Embora eu soubesse que um relacionamento não acaba indolor para alguém tão sensível, eu não esperava uma Laura tão receptiva e honesta. Que confessasse que também vinha tendo que se concentrar em respirar e não morrer. Eu esperava uma Laura linha-dura, como a de domingo. Sem chorar. Sem titubear. Eu esperava uma Laura que não me respondesse, ou me mandasse à merda, ou já tivesse até me bloqueado. Quem sabe isso facilitasse as coisas.
Ao contrário, descobri que ela também tinha tido uma espécie de ataque de pânico do primeiro para o segundo dia daquela semana, que tinha chorado horrores depois, e que não confessou porque não sabia como eu reagiria. Exatamente como eu, só que com o adicional gosto amargo de quem não pode dar o braço a torcer para não fazer o outro sofrer ainda mais. Ou para tentar não fazer.
Descobri que ela também estava confusa - infelizmente não o suficiente para voltarmos. Como será que as pessoas precisam estar se sentindo para permanecerem juntas? Mesmo passado o nosso carnaval, eu ainda me pergunto isso de vez em quando.

Naquele domingo, Laura pôs uma luz intensa no que havia de mais obscuro nos seus maus sentimentos em relação a mim. Minhas pupilas dilatadas não enxergaram nada direito. Em seu íntimo, a Laura via com nitidez coisas que eu não suspeitava sobre nós.
Naquela terça, Laura me deu a medida de quanto tempo aquilo foi remoído nas trevas de suas entranhas até se tornar tão definitivo.

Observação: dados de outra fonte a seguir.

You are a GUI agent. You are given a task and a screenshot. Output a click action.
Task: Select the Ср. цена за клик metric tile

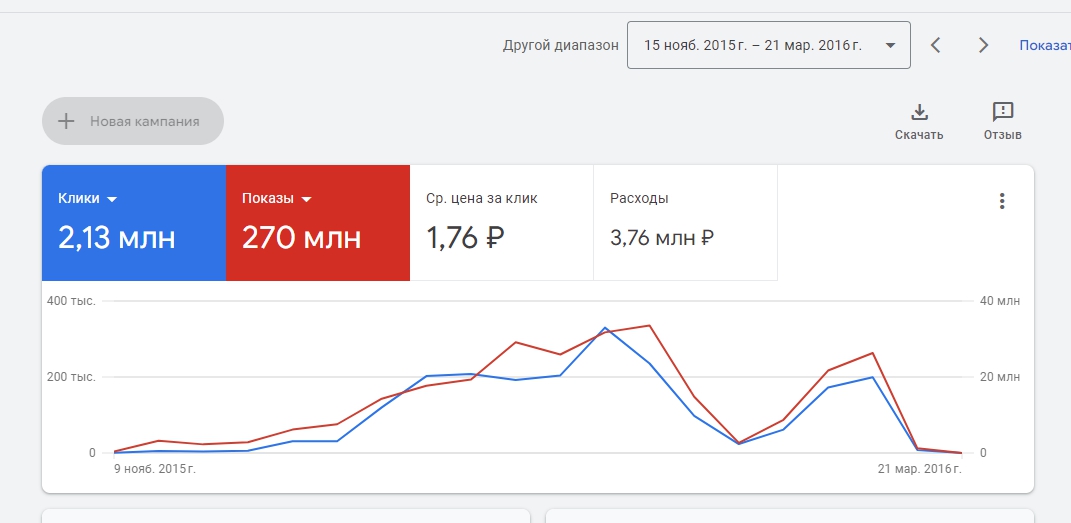point(501,223)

E então, subitamente, tudo me doía ainda mais. Saber que a Laura estava sentindo tudo tanto quanto eu - ou mais, ou há mais tempo -, apesar de ter terminado comigo, não me ajudava em nada. Não esclarecia nada. Era de uma dureza tão grande comigo. Conosco. Eu tenho certeza de que objetivamente chorávamos as mágoas mais fundas naquelas mensagens, embora tudo parecesse conforto.

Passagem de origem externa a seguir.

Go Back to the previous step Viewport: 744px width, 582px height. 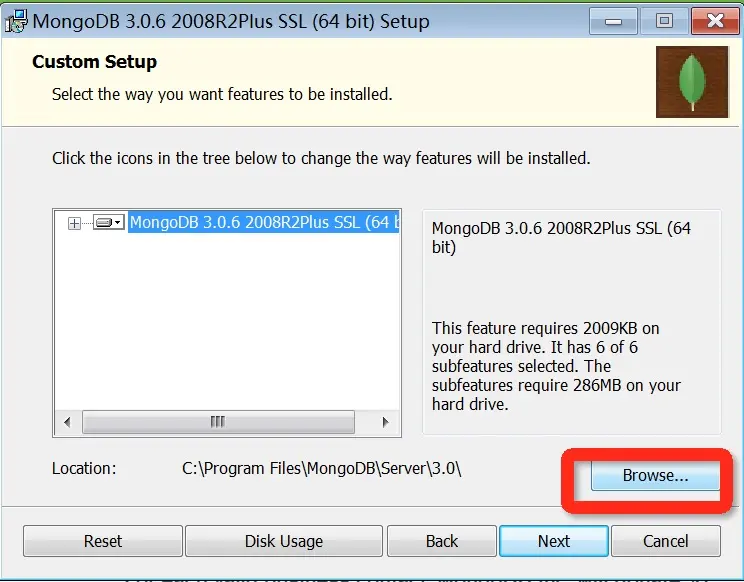pyautogui.click(x=442, y=541)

Muitas terças mais tarde, depois de experimentar um sem-fim de conversas amenas ou viscerais, francas ou mal interpretadas, e de termos nos acalentado e ferido sempre mais, lembrei do óbvio sobre relacionamentos e seus finais: a Laura não poderia me ajudar a fechar as feridas que tinha me feito. O contato era nocivo. Suas mãos eram tóxicas. Seus abraços, mais ainda. Lê-la me fazia sangrar. Procurar seus vestígios virtuais me infeccionava todo.

A cada vez que eu procurei a Laura depois do término para contar a ela como me sentia e para ouvir como ela se sentia, eu mantive uma esperança incontrolável. Eu pedi e esperei satisfações. E receei a chegada do momento em que ela não me respondesse mais. Porque o silêncio significaria o temido novo amor, ou uma festa incrível, uma terapia bem sucedida, um esquecimento, a consumação dos meus presságios sobre o término. O silêncio significaria que ela decidiu que era melhor seguir do que olhar pra trás. O silêncio significaria a mais absoluta das desistências. Uma vontade de paz, como a que tivemos juntos. Sobretudo, significaria não haver mais nada que pudesse ser dito para remendar o nosso amor imediatamente, quer a gente ainda se amasse ou não.

Um dia o dia chegou. Não nos falamos mais. Eu não soube se a Laura ainda me amava ou não, quando se calou. Se fazia só por ela ou se fazia aquilo por nós dois. A partir de então, conjecturei muitos significados. O maior deles acabou sendo o de que os silêncios apaziguam os amores grandes demais para as palavras que sobram depois do fim.